**Dataset extract:**
━━━━━━━━━━
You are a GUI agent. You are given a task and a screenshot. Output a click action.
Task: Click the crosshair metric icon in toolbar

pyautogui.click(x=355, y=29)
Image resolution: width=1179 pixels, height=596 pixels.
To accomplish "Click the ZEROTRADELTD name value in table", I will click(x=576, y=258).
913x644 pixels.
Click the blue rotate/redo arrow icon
━━━━━━━━━━
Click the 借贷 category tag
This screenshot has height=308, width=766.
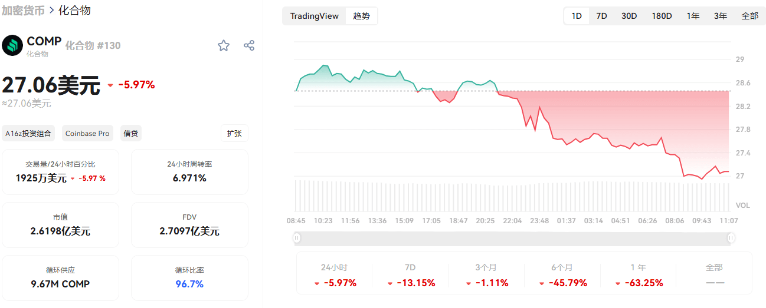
━━━━━━━━━━
**Problem details:** Every line above from the line with "You are a GUI" to the line with "Click the blue rotate/redo arrow icon", inclusive, must be returned exactly; no other line belongs in the reply.

**Result of the exercise:**
You are a GUI agent. You are given a task and a screenshot. Output a click action.
Task: Click the crosshair metric icon in toolbar

pyautogui.click(x=355, y=29)
Image resolution: width=1179 pixels, height=596 pixels.
To accomplish "Click the ZEROTRADELTD name value in table", I will click(x=576, y=258).
913x644 pixels.
Click the blue rotate/redo arrow icon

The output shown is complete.